To be clear, I am attempting to retrieve data (Product photos, descriptions, & such) from a single row of my 'Ammunition' table in which the value of the SKU colum matches the value stored in $SKUID. I apologise if I sound like an idiot, but I just started using PHP yesterday, so this is a learning experience.

Edited October 30, 2012 by phantom552

[ManiacDan]

You said nothing happened aside from the HTML output.  Did you forget about the other echo lines?  Are they working or not?

 

Echo the query.  Run the query by hand in the database.

 

If your SKU has letters in it, you need to quote it in the query.

[phantom552]

OK, sorry for the ambiguity.

 

Here is what I currently see on-page:

 

105201030-105200989-20256

SKU

bool(false)hello

 

Which are the variable echos, the var_dump line, and "hello" echo.

 

If I run the SQL query directly in my database as "SELECT * FROM Ammunition WHERE SKU = 105201030-105200989-20256", I get nothing but:

 

MySQL returned an empty result set (i.e. zero rows). ( Query took 0.0003 sec )

 

Which I find odd since if I enter PHPMyAdmin and open the table in question, the 4th row of the table has "105201030-105200989-20256" in the SKU column. All in all, I assume my query syntax is fubar somewhere.

[Pikachu2000]

By not enclosing the value in quotes, you're causing a mathematical operation to be performed in the SKU = comparison.

[sumpygump]

The problem is that you need quotes in your SQL query:

$query = "SELECT * FROM Ammunition WHERE $dbrow = '$skuid'";

 

So the resulting SQL must be:

SELECT * FROM Ammunition WHERE SKU = '105201030-105200989-20256';

 

This is because your SKUs contain non-numeric characters (-).

Edited October 30, 2012 by sumpygump

[phantom552]

Got it! Thanks for the brainstorming session!

[phantom552]

Sumpygump, I came to that conclusion right before reading your post lol.

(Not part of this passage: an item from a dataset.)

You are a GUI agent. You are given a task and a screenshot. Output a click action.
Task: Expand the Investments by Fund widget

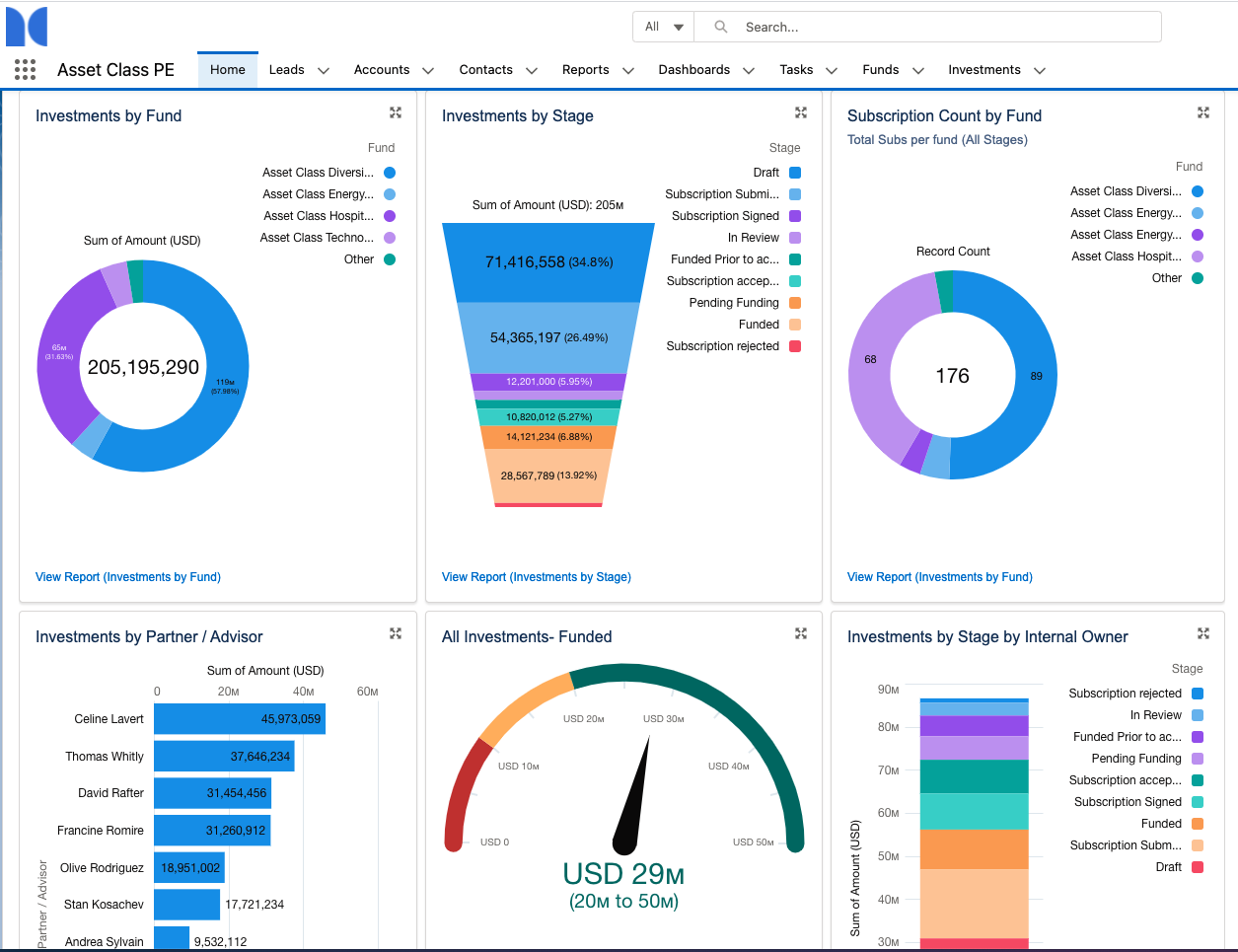(396, 112)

I shouldve just ran the query inside PHPmyA to begin with. Oh well, live and learn

[Pikachu2000]

The query would still succeed, so you wouldn't have gotten any error message, just an empty results set. It still wouldn't be obvious why you weren't getting what you expected. The query that was executing was equivalent to SELECT * FROM Ammunition WHERE SKU = -20215.

[Christian F.]

Also, don't forget to use mysql_real_escape_string () on the value, when inserting it into the SQL sentence. Otherwise you're open to SQL injection attacks.

 

You should also validate the input on retrieval, and inform the user if it's invalid. To do this you'll want to use a Regular Expression, to ensure that the input conforms to the pattern you're expecting:

if (!preg_match ('/^\\d+\\-\\d+\\-\\d+\\z/', $skuid)) {
  // Validation failed, inform user and show the form anew.
}

 

If the three number sequences of the SKU ID has a minimum and/or maximum length, you can set it as well. This is done by replacing the plus sign (following the \\d) with a {#,#} quantifier. Where the # is to replaced by a number, in the min,max pattern. If the latter is not set to a number, it denotes that only the minimum length is required.

In other words \\d{8,} expects 8 or more digits, to be valid.

 

You can find more information about Regular Expressions on Regular-Expression.info.